Microsoft announced Tuesday afternoon that it plans to release an emergency patch for the Internet Explorer (IE) vulnerability that has been leveraged in recent attacks on Google and other high-profile companies.
The unusual move by the software giant — Microsoft last released an out-of-band fix over the summer — speaks to the severity of the threat, which uses sophisticated malware to hijack intellectual property on behalf of Chinese hackers.
“Given the significant level of attention this issue has generated, confusion about what customers can do to protect themselves and the escalating threat environment, Microsoft will release a security update out of band for this vulnerability,” said George Stathakopoulos, general manager of Microsoft’s Trustworthy Computing Security, in a blog post on Tuesday. “We take the decision to go out of band very seriously given the impact to customers, but we believe releasing an out-of-band update is the right decision at this time.”
Microsoft plans to announce Wednesday when it will release the fix.
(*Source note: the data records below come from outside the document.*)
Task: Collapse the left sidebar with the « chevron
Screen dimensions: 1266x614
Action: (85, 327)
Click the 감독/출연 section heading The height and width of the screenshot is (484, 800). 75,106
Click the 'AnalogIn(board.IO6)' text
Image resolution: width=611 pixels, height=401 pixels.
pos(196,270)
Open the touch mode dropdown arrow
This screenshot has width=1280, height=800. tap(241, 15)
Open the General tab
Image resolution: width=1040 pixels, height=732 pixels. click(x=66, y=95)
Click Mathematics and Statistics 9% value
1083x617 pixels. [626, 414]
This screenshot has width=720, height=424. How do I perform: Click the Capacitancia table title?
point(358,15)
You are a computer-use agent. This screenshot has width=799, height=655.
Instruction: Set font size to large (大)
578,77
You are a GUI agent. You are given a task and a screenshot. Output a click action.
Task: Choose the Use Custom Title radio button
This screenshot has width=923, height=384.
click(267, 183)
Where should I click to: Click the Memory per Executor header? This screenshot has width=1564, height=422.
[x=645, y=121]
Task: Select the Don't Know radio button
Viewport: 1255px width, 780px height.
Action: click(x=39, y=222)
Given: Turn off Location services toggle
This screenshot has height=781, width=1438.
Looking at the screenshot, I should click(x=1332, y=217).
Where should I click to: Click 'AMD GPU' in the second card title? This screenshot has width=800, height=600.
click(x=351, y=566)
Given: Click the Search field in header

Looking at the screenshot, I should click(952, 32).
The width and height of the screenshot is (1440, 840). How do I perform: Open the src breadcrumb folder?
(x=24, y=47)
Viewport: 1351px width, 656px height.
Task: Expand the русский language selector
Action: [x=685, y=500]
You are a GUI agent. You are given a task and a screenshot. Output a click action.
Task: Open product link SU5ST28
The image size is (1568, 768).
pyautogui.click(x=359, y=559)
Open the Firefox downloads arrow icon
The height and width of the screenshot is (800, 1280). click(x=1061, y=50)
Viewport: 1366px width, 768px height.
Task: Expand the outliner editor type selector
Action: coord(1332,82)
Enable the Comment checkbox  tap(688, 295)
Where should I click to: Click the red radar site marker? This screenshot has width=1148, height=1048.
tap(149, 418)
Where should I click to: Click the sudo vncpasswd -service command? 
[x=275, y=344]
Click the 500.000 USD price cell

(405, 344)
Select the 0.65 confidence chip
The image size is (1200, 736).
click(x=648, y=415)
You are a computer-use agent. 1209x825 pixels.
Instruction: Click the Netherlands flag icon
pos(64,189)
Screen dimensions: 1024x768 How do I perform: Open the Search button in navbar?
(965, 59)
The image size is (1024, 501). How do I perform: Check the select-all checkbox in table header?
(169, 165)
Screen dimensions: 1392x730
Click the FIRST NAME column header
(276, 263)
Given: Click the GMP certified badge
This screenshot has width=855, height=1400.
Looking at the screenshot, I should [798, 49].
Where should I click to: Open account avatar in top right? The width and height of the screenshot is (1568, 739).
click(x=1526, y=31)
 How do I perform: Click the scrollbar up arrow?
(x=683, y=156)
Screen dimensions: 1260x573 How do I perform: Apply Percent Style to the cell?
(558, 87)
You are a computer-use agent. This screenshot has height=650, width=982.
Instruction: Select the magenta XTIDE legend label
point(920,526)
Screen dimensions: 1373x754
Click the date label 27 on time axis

So far, Microsoft is only aware of successful exploits against IE 6 in “very limited, and in some cases, targeted attacks,” and users are encouraged to update to IE 8, which offers mitigations against the vulnerability, Stathakopoulos said. The mitigating factors were described in an advisory released last week.
Attempted attacks against other versions of the web browser may not be too far off. On Monday, Jerry Bryant, a senior security program manager at Microsoft, said the company is aware of reports that publicly available proof-of-concept code exists that exploits the bug on IE 7 running on Windows XP and Vista.
The emergency patch will come before Feb. 9, which is Microsoft’s next scheduled security update.
The trojan used in the espionage operation, codenamed Aurora, was known as Hydraq, according to a security firm Symantec.
“Based on the functionality of the trojan, we can safely surmise that the intent of the Trojan is to open a back door on a compromised computer allowing a remote attacker to monitor activity and steal information from the compromised computer,” said a Symantec Security Response blog post on Monday. Once installed inside a corporate network, the back door feature of the trojan can also allow the attacker to use the initially compromised computer as a springboard to launch further forays into the rest of the infrastructure, meaning that the wealth of information that may be stolen could potentially be far greater than that existing on a single machine.
The post said that another variant of the trojan was used over the summer in similar attacks and spread as a specially crafted PDF file.
Contrary to earlier reports, it does not appear a similar file type was used here. VeriSign iDefense on Friday retracted an earlier analysis that reported the China attacks were aided by vulnerable software from Adobe.